▶ [Work instruction]:
All lines from the opening of the material up to and including the line with "Task: Click the Nouveau traitement button" should be transcribed exactly, pictures excepted.

[Material supplied Boundary: Start]

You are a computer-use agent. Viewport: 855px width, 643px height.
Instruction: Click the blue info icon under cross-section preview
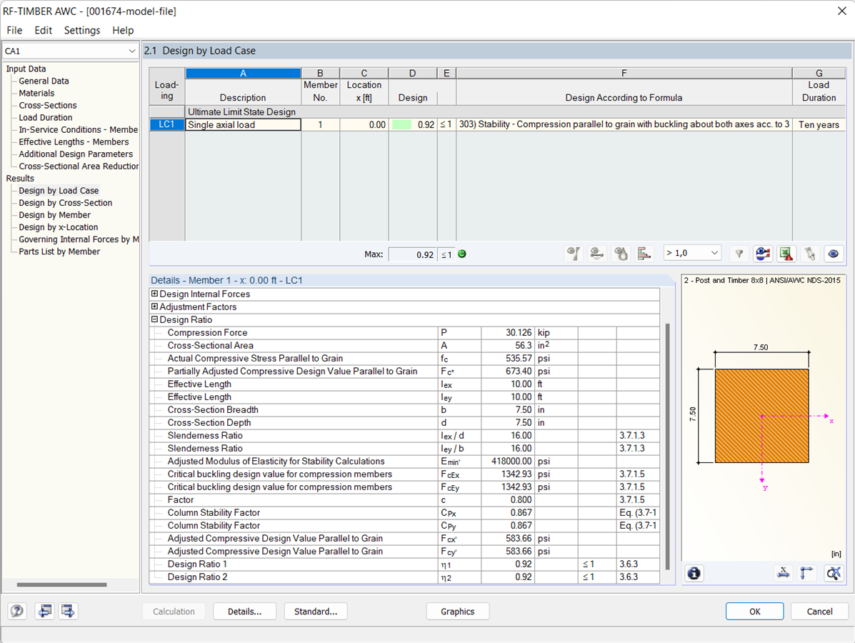coord(694,573)
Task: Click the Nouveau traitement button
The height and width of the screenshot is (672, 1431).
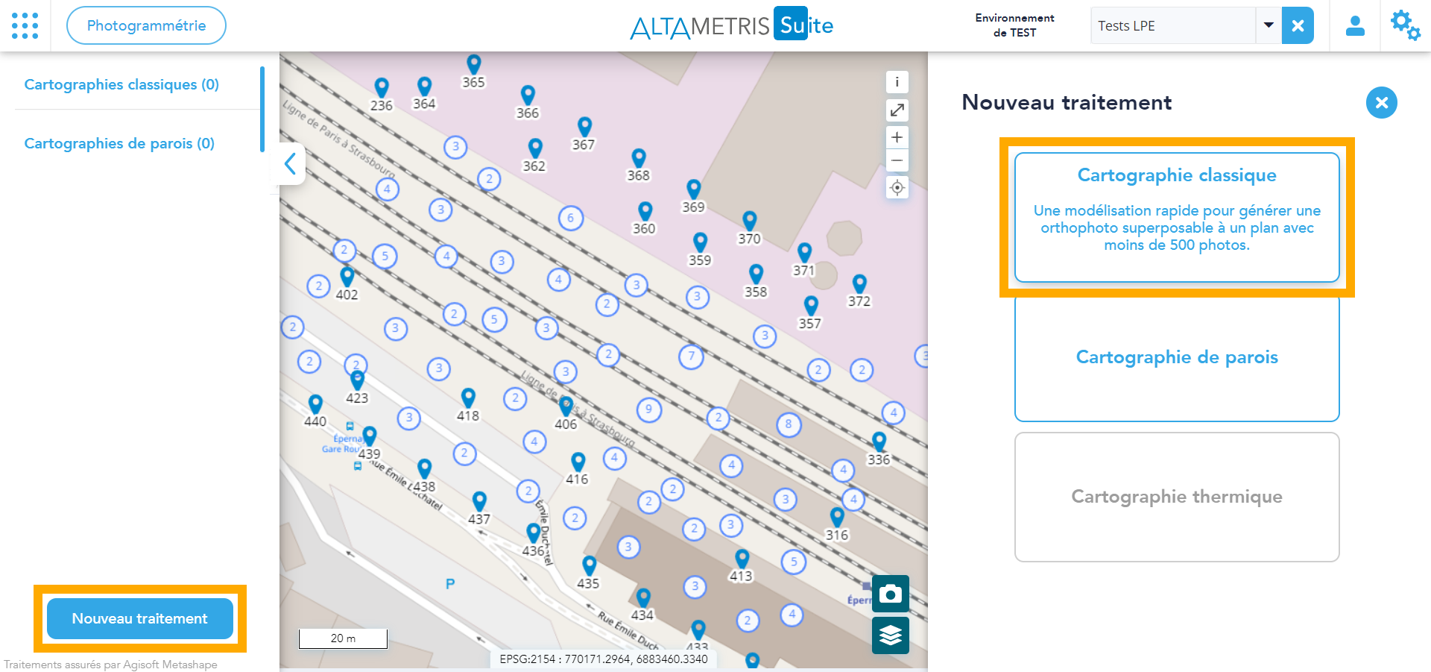Action: (140, 618)
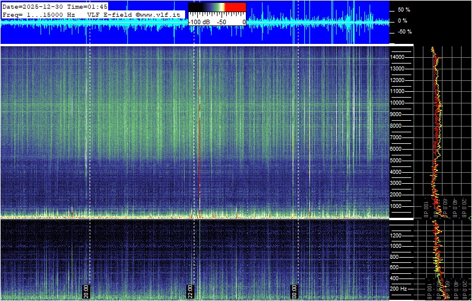Click the red vertical burst after 22:00
This screenshot has height=301, width=472.
coord(200,144)

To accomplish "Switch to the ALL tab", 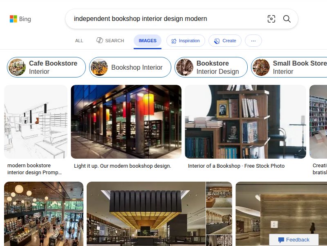I will point(79,41).
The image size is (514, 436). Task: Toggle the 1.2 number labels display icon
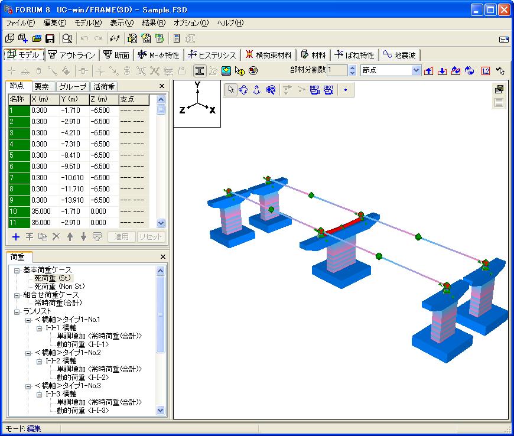tap(486, 71)
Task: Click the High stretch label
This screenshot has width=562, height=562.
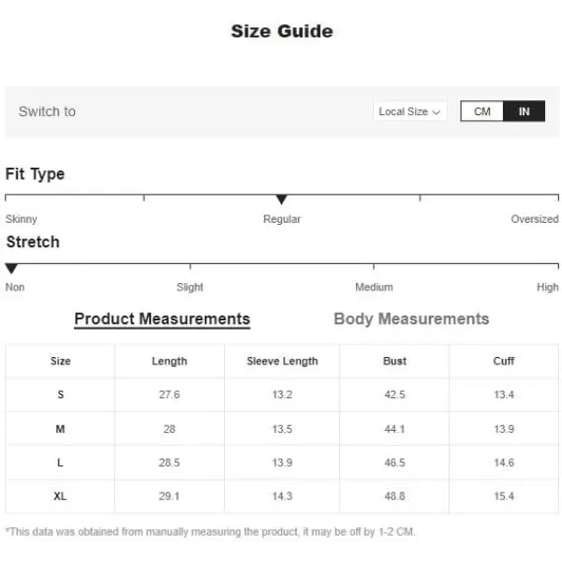Action: point(547,288)
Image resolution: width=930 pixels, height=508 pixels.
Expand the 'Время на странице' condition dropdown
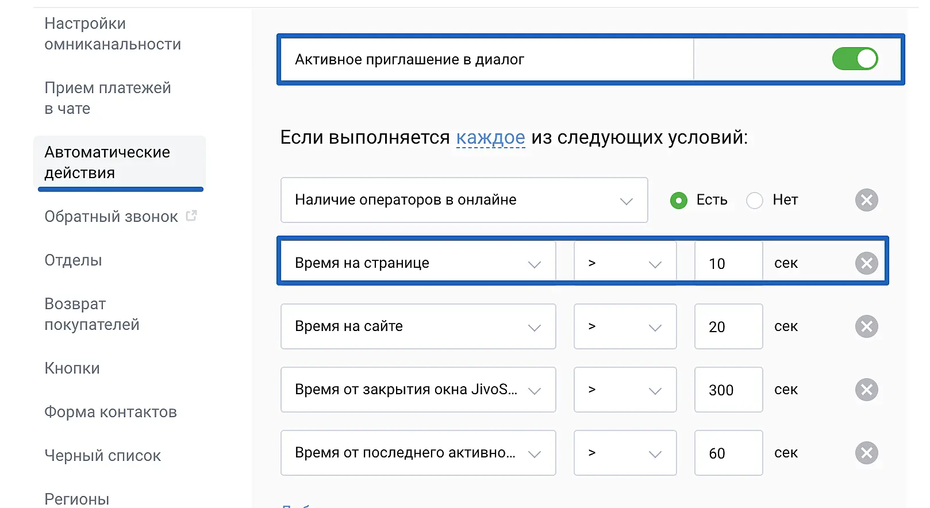[x=418, y=263]
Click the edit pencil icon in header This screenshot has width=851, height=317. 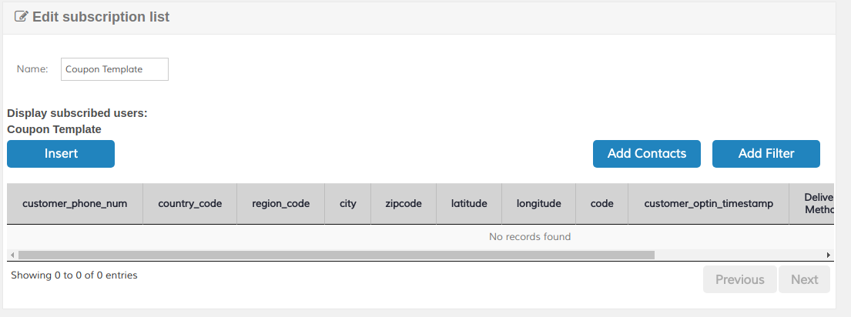click(x=22, y=17)
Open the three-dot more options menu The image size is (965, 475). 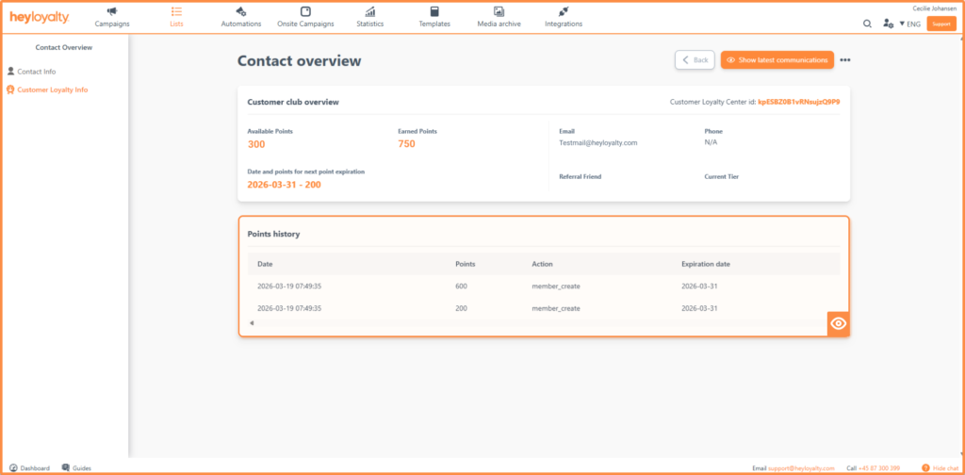click(x=845, y=60)
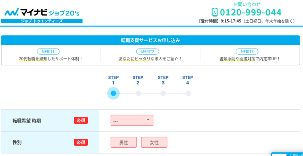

[Material supplied Boundary: End]

▶ [Response area]:
You are a computer-use agent. Viewport: 855px width, 643px height.
Instruction: Click the blue info icon under cross-section preview
coord(694,573)
Task: Click the Nouveau traitement button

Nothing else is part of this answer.